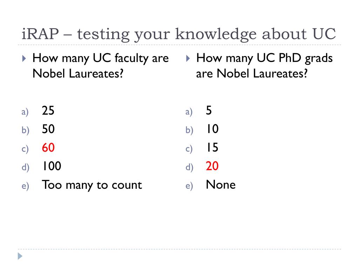Select the "Too many to count" option
Viewport: 359px width, 269px height.
pyautogui.click(x=92, y=185)
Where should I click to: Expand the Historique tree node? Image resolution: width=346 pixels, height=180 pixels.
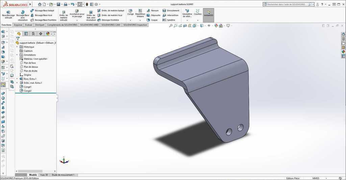click(17, 47)
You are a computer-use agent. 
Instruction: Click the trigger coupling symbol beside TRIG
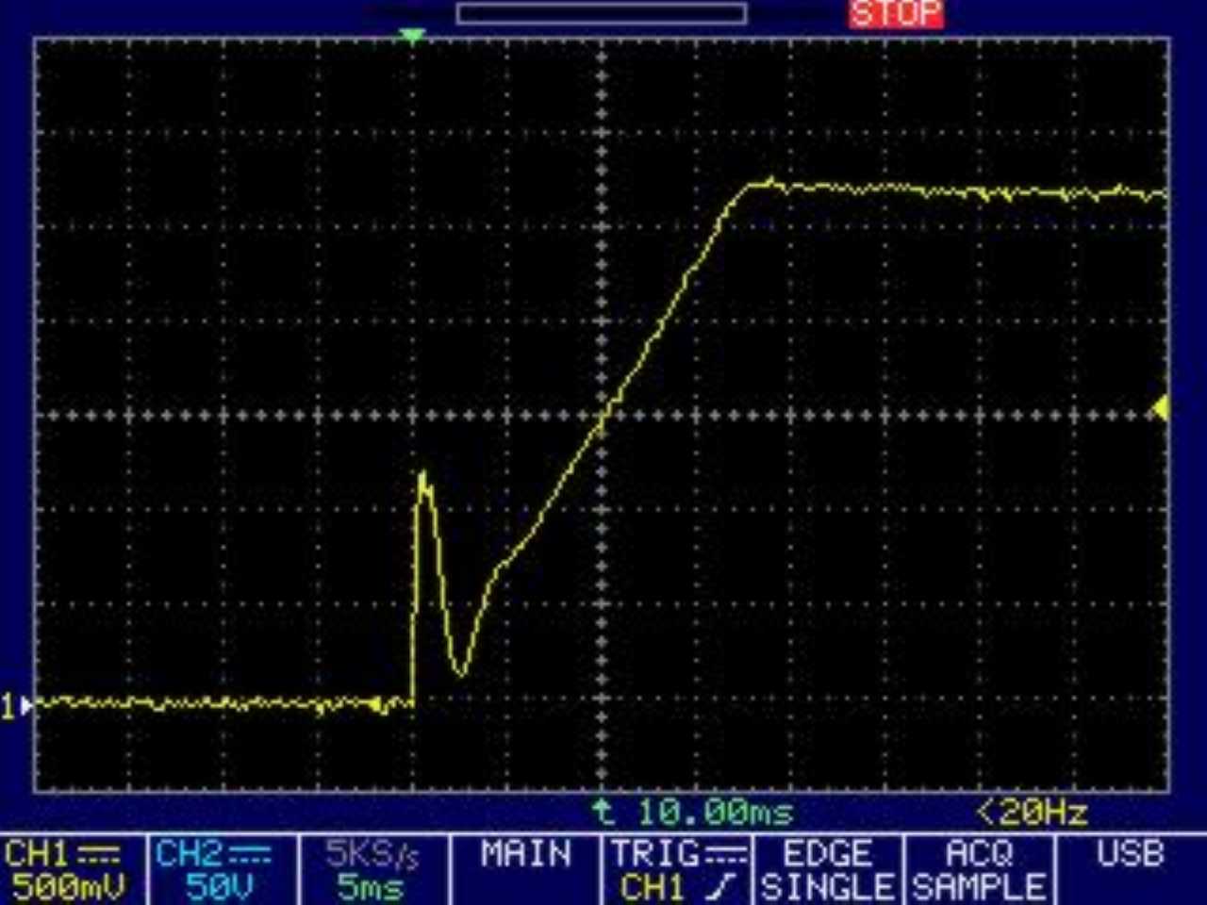tap(726, 855)
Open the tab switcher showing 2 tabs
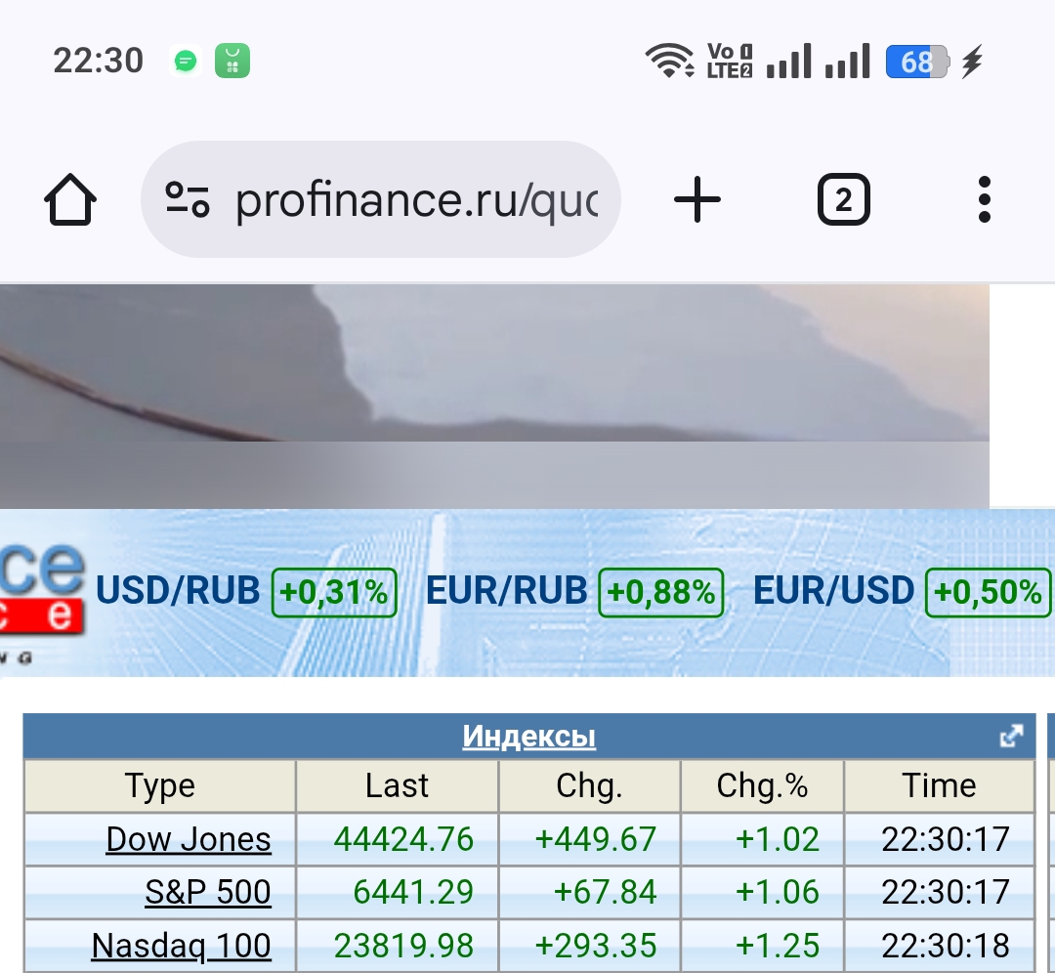This screenshot has height=973, width=1055. (843, 200)
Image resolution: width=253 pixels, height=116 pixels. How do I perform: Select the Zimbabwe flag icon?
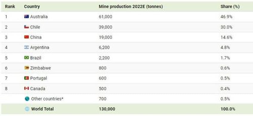tap(27, 68)
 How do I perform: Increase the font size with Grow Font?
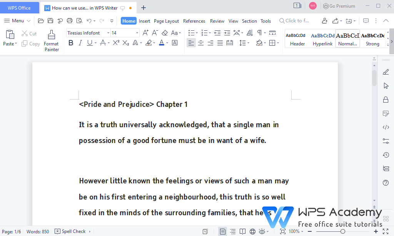point(145,32)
══════════════════════════════
Pictures must be left out. Repeat exactly the lines from the one containing "Image resolution: width=253" through the final line of the data.

Image resolution: width=253 pixels, height=116 pixels. How do I perform: Select the Zimbabwe flag icon?
tap(27, 68)
 How do I perform: Increase the font size with Grow Font?
point(145,32)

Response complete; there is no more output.